July 19 — Washington Mutual Inc., the biggest U.S. savings and loan, agreed to sell a mortgage-related unit to Wells Fargo & Co. to focus on faster-growing businesses such as credit cards. Costs to write down the value of the unit led to a drop in second-quarter profit.

Washington Mutual also said it plans to sell WM Advisors, a money-management unit with about $17.8 billion in assets, by year-end.

Net income dropped 9 percent to $767 million, or 79 cents share, from $844 million, or 95 cents, a year earlier, the Seattle-based company said today in a statement. Selling the mortgage-servicing unit to Wells Fargo cut earnings by $101 million. Revenue rose 17 percent to $3.64 billion.

Washington Mutual sought to reduce its dependence on single- family mortgages for earnings with $6.5 billion of bank and credit card acquisitions in the past year.

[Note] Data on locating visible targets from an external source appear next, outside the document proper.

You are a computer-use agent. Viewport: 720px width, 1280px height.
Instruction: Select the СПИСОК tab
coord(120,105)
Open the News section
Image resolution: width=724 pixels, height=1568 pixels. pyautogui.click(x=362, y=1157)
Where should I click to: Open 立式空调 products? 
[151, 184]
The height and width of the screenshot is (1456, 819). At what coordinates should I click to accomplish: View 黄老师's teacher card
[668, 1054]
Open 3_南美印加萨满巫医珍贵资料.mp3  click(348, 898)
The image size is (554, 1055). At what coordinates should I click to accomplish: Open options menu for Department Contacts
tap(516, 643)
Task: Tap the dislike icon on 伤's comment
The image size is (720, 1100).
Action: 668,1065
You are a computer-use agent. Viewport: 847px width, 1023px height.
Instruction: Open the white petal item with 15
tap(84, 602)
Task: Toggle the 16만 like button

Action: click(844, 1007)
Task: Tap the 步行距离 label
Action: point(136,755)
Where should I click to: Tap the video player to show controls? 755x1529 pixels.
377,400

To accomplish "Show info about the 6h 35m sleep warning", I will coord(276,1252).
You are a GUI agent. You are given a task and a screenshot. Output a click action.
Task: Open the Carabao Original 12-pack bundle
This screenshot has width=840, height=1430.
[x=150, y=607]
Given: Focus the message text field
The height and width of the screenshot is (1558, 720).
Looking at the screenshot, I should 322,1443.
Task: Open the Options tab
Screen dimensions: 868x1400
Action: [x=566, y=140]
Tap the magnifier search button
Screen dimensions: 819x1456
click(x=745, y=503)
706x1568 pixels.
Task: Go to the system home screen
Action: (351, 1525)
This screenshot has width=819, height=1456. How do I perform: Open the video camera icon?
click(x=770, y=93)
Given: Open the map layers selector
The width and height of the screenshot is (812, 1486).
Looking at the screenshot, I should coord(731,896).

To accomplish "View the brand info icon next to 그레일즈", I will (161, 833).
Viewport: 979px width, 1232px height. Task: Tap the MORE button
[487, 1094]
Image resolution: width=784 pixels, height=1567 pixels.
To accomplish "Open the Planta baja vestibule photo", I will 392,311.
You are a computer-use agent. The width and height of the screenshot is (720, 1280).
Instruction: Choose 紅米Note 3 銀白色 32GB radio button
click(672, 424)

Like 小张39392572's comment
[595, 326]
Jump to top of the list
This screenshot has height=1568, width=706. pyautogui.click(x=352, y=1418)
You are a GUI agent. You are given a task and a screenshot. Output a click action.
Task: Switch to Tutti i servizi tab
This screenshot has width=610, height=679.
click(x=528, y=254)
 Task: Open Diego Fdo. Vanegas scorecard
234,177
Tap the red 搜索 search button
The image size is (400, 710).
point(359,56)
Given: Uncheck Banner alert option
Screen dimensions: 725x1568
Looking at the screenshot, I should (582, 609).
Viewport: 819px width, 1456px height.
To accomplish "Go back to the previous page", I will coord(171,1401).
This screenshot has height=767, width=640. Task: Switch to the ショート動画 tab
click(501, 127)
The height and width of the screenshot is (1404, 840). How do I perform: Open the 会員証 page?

Demand for new home loans slowed as the Federal Reserve increased short-term interest rates 17 times in the past two years, forcing mortgage lenders to seek growth elsewhere.

"They've been looking to get those low-returning businesses off their balance sheet," Fox-Pitt Kelton analyst Edwin Groshans said in an interview. "They're feeling the pressure from margin compression. The Fed keeps raising rates."

Job cuts and other efforts to slash expenses pared an additional $52 million of earnings. Washington Mutual said profit would have been 94 cents a share excluding the one-time expenses. The company was expected to earn $923 million, or 93 cents a share, the average estimate of 18 analysts surveyed by Thomson Financial.

Wells Fargo said today it agreed to buy from Washington Mutual rights to service $140 billion of mortgages. The San Francisco-based, the No. 5 U.S. lender by assets, will absorb about 800 Washington Mutual employees and a servicing office in Milwaukee as part of the transaction. Washington Mutual expects the sale to result in $50 million more in costs, most of which will be recorded this quarter.

Mortgage-servicing companies mail statements to borrowers and collect interest and principal payments in exchange for a fee.

Groshans, in a note to clients earlier today, said he expects the WM Advisors business to fetch $275 million to $300 million.

Shares of Washington Mutual rose 60 cents to $46.42 today in composite trading on the New York Stock Exchange. The stock is the eighth-best performer in the benchmark Philadelphia KBW Bank Index in the past year, climbing 13 percent.

The company said last week it planned to eliminate 900 jobs in its retail and mortgage units. The reductions, coupled with the company's February plan to cut 2,500 positions, will trim more than 5 percent of the company's workforce.

Washington Mutual bought San Francisco's Providian Financial Corp. for $5.5 billion in October to enter the credit card industry and earlier this year agreed to acquire Irvine, California-based real estate lender Commercial Capital Bancorp for $977 million.